*** Page extract ***

The second most common type of psoriasis, guttate psoriasis, is more common in children and young adults under 30 years of age. It often starts suddenly and is often triggered by a bacterial infection such as strep throat or tonsillitis, skin injuries, stress or certain medications. Guttate psoriasis affects about 10% of people with psoriasis. It is sometimes followed by the development of plaque psoriasis, or it can be an exacerbation of plaque psoriasis.

Distinct, small (1 to 10 mm in diameter), droplet-shaped, reddish spots—often numbering in the hundreds—usually appear on the torso, arms and legs and sometimes on the scalp, ears and face. A fine scale, which is usually thinner than plaques, covers the spots.

Inverse psoriasis

This type of psoriasis mainly affects the skin in the armpits, groin, under the breasts, between the buttocks and around the genitals. Located in skin folds and on sensitive skin, it is easily worsened by rubbing and sweating. (It is also known as flexural psoriasis because it affects sites where the body regularly folds.) It is common in overweight people and people with deep skin folds. It can occur on its own but usually appears along with plaque psoriasis.

The classic signs of inverse psoriasis are smooth, shiny patches of very red, swollen skin.

Pustular psoriasis

Pustular psoriasis is rare and can be severe. It occurs in two forms: localized palmoplantar pustulosis, which affects the palms of the hands and soles of the feet, and generalized pustular psoriasis, which affects large areas of the body. People with widespread patches need to go to the hospital for treatment, as their condition can be life-threatening. It can cause fever, chills, severe itchiness, dehydration, rapid pulse, anemia, exhaustion, weight loss and muscle weakness.

Generally, pustular psoriasis occurs rapidly. First, the skin gets red and tender, then white pus-filled blisters erupt a few hours later. The pus, which is made up of white blood cells, is not an infection and does not spread psoriasis from one person to another.

The blisters dry up, forming scales, in a few days, but they tend to go in a cycle—reappearing every few days or weeks.

*** End of Page extract ***

Your tasks:
a) According to the psoriasis text, what share of people with psoriasis have guttate psoriasis?
b) Pick up the psoriasis text after its final sentence and continue it.

*** Source data ***

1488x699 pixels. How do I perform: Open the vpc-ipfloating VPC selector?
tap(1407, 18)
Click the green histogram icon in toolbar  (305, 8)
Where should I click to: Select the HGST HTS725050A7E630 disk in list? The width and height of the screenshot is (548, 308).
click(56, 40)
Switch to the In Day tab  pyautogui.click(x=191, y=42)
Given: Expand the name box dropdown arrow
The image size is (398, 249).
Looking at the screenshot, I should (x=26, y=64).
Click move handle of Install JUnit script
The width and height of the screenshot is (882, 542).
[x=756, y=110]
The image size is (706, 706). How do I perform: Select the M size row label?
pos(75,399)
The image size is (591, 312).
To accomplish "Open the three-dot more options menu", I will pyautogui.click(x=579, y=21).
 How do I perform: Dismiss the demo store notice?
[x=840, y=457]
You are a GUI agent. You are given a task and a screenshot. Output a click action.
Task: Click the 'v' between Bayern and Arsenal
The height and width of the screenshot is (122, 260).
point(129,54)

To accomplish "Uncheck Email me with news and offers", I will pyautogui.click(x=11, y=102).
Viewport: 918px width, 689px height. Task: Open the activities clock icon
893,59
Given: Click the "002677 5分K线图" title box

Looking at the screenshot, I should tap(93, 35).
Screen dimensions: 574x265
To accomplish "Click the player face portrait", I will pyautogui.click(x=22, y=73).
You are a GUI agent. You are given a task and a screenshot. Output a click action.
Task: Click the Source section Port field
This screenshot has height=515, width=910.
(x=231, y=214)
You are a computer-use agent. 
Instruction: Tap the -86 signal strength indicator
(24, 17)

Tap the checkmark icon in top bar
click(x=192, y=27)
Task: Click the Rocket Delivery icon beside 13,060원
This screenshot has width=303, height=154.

*** End of Source data ***

Responses:
a) About 10% of people with psoriasis have guttate psoriasis.

b)
Triggers include infections, stress, certain medications, injury to the skin, cold weather, metal allergies, smoking and heavy alcohol consumption.

Erythrodermic psoriasis

Erythrodermic psoriasis (also known as exfoliative psoriasis or psoriatic exfoliative erythroderma) is the least common and most severe type of psoriasis. It covers the body with red, scaly, peeling lesions that can cover the entire body, including eyes, lining of the mouth and inside of the nose. It can itch and burn intensely. The skin swells and sheds multiple layers, often in large sheets. It is more common in men than in women.

Erythrodermic psoriasis may happen once or more often in the lifetime of 1% to 2% of people with psoriasis. It may happen gradually in a person with unstable plaque psoriasis or suddenly in someone who has never had psoriasis. It can be triggered by:

  • Severe sunburn
  • Underlying cancer
  • Corticosteroids and other medications
  • Infection
  • Alcoholism
  • Drug-induced allergic rash
  • Abrupt withdrawal of systemic medication

This type of psoriasis may be life-threatening and may require hospitalization. The loss of large areas of skin disrupts the body’s chemistry and may lead to severe illness, such as infection, pneumonia and congestive heart failure. It may raise the heart rate and cause problems with maintaining normal body temperature and fluid levels. Fever is common.